- _Consignas_:
a: Responde estas preguntas a partir del fragmento sobre Fernández y el Grupo BAPRO:
(i) ¿Qué cargo ocupaba Fernández en el Grupo BAPRO?
(ii) ¿En qué año investigó la Justicia los préstamos del BAPRO?
(iii) ¿Cuántos préstamos se otorgaron y por qué monto total?
b: Enumera todos los años expresados en cifras que figuran en el fragmento sobre Fernández y el Grupo BAPRO.
c: Prosigue el fragmento sobre Fernández y el Grupo BAPRO a partir de su última oración.

- _Fragmento_:

※

Hay que detenerse en el audaz Fernández que en esos años se convirtió en brazo ejecutor de los Kirchner, primero acercándose a ella y luego a los dos. Como ya se dijo, era el vicepresidente del Grupo BAPRO, el holding de empresas estatales que gerenciaba el Banco Provincia. En ese cargo, como en el anterior que tuvo en el gobierno de Menem, también soportó contratiempos, aunque tardíos. Recién en 2002, cuando ya no ocupaba su estratégico sillón en la entidad, la Justicia investigó el modus operandi con el que el BAPRO otorgó a empresarios y particulares unos 42 mil préstamos por un total de 2400 millones de pesos, catalogados como incobrables. Ese rojo que terminó absorbiendo el Estado se conformó entre 1991 y 1999, con Fernández como testigo acaso incauto o protagonista en los últimos cuatro años. Y en paralelo a la investigación judicial, llevada adelante por la Unidad Funcional de Divisiones Complejas de La Plata, también una comisión bicameral de la Legislatura bonaerense se interesó por el asunto.

※

- _Datos_:
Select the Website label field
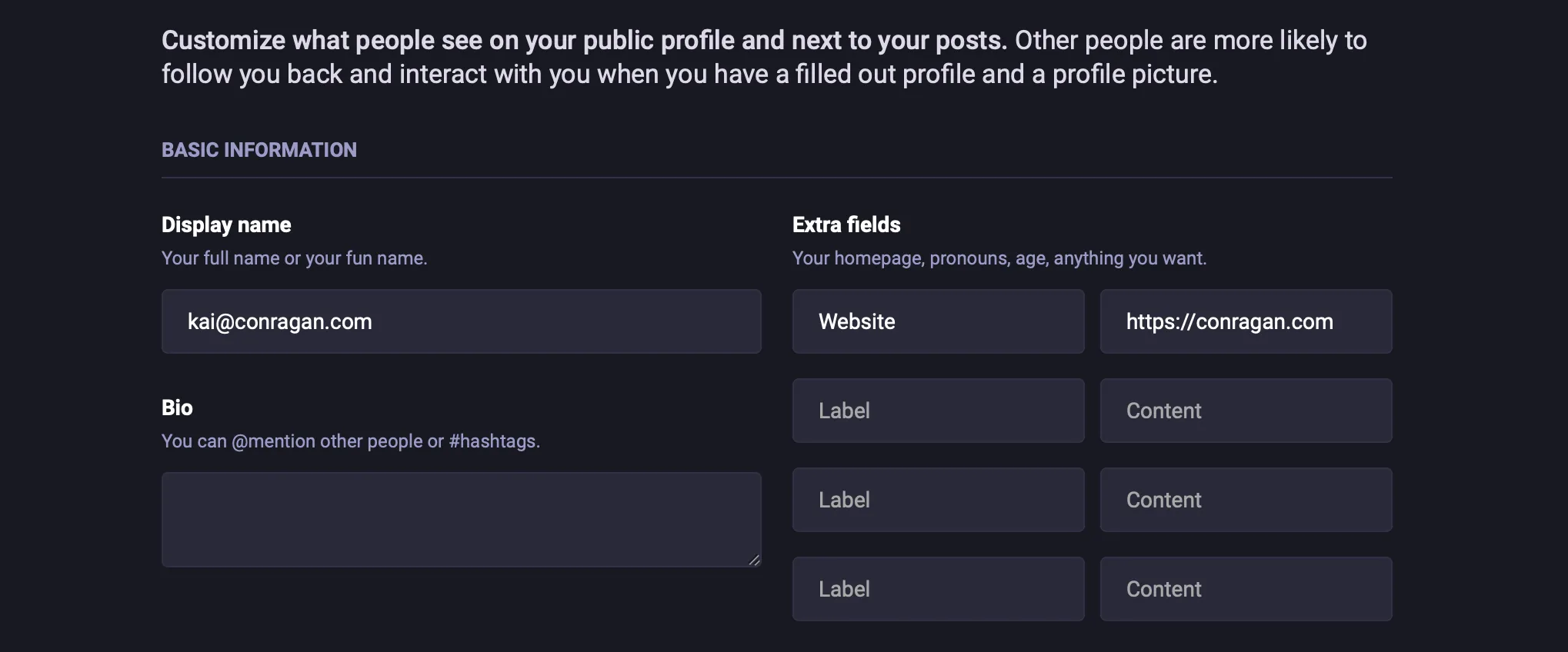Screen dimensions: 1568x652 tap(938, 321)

※

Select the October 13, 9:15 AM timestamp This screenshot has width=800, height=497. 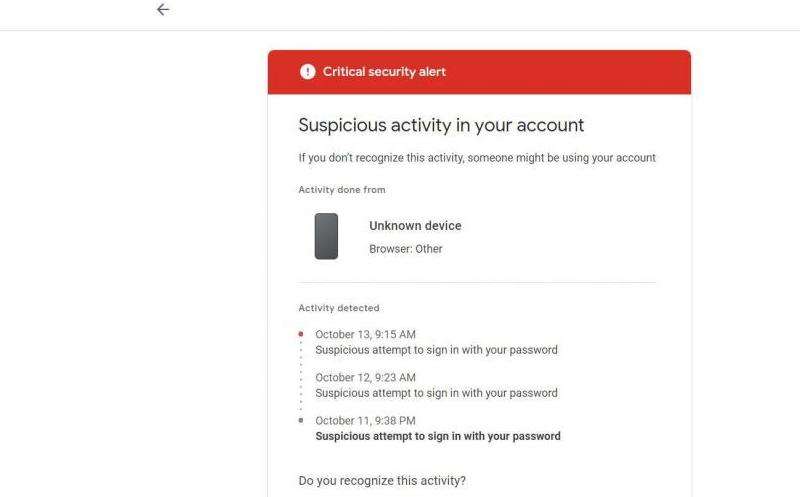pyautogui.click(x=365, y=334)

※

- _Respuestas_:
a:
(i) Era el vicepresidente del Grupo BAPRO.
(ii) En 2002.
(iii) Unos 42 mil préstamos por un total de 2400 millones de pesos.

b: 2002, 1991, 1999

c:
Varios gerentes del BAPRO fueron llamados a indagatoria y procesados, entre ellos Héctor Ferraro, quien declaró que la supuesta maniobra de vaciamiento de la institución se había hecho con la venia y el conocimiento del ex gobernador Duhalde y del ex titular del BAPRO, Rodolfo Frigeri. Al protegido de este último, Fernández, no lo mencionó.
En el expediente se hablaba de los supuestos delitos de peculado, fraude por abuso de confianza, autorización indebida y administración infiel. Pero la investigación, como sucede casi siempre, se terminó concentrando en los escalones más bajos de la cadena de mando. Y quedó sepultada en el olvido cuando Alberto y los Kirchner llegaron a la Casa Rosada en 2003, un año después de destapado el caso.
Las teorías conspirativas incluso sugieren que Graciela Ocaña le debe su primer cargo K, el de titular del PAMI, al hecho de haber husmeado en esa contabilidad de la banca bonaerense, sin llegar a hacer una denuncia. Según esa lectura, Fernández, rápido de reflejos, la entretuvo con otras tareas. Incomprobable.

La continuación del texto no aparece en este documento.